#### GIVEN TASK
Copy out, word for word, the lines starting with the line that contains "Given: Click Edit" and going on through the line that contains "Looking at the screenshot, I should click(414, 104).", including both of those lines.

<<<<

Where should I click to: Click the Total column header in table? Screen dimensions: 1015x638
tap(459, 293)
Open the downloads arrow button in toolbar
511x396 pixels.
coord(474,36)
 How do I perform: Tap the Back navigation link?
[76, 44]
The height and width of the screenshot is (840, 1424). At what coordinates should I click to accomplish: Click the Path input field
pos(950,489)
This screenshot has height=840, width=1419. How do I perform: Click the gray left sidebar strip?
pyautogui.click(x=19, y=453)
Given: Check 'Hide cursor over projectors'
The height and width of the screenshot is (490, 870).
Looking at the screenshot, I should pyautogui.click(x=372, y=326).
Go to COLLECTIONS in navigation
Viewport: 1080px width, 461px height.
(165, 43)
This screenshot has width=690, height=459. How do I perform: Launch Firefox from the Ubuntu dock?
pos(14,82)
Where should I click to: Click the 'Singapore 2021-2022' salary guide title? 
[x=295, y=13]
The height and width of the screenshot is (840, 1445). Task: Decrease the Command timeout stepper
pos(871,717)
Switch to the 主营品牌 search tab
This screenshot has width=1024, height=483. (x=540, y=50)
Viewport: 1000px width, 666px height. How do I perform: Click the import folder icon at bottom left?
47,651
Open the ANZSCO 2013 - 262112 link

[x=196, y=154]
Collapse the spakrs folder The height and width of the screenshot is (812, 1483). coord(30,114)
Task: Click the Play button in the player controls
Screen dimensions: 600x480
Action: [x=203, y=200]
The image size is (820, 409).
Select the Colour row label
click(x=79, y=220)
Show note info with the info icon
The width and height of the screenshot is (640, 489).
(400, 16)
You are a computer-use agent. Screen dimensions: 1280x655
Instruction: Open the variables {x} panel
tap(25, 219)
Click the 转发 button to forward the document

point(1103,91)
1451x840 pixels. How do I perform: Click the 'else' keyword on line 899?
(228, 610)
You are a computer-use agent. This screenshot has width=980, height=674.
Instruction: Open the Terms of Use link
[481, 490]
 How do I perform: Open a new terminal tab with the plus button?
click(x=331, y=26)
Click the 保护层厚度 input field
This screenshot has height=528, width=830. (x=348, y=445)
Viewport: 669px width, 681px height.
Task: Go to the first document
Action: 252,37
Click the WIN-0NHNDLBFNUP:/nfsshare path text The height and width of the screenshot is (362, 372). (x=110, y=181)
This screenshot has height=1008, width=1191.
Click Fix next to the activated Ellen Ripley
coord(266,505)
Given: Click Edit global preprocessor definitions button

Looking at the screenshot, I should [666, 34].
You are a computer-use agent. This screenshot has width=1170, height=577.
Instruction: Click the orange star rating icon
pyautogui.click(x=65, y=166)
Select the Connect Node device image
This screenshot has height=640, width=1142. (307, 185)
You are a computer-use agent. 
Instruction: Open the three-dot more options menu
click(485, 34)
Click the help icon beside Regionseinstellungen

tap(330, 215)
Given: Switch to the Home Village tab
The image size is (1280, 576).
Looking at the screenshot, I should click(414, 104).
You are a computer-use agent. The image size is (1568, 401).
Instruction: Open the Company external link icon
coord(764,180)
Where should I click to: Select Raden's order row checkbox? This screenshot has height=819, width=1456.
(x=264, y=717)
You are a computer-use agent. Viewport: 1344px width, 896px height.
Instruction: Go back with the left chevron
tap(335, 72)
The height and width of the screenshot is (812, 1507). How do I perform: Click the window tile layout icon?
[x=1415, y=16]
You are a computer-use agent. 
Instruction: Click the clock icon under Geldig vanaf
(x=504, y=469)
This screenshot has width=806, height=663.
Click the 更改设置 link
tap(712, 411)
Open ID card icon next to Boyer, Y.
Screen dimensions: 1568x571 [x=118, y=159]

>>>>

#### FINISHED ANSWER
Given: Click Edit global preprocessor definitions button

Looking at the screenshot, I should [666, 34].
You are a computer-use agent. This screenshot has width=1170, height=577.
Instruction: Click the orange star rating icon
pyautogui.click(x=65, y=166)
Select the Connect Node device image
This screenshot has height=640, width=1142. (307, 185)
You are a computer-use agent. 
Instruction: Open the three-dot more options menu
click(485, 34)
Click the help icon beside Regionseinstellungen

tap(330, 215)
Given: Switch to the Home Village tab
The image size is (1280, 576).
Looking at the screenshot, I should click(414, 104).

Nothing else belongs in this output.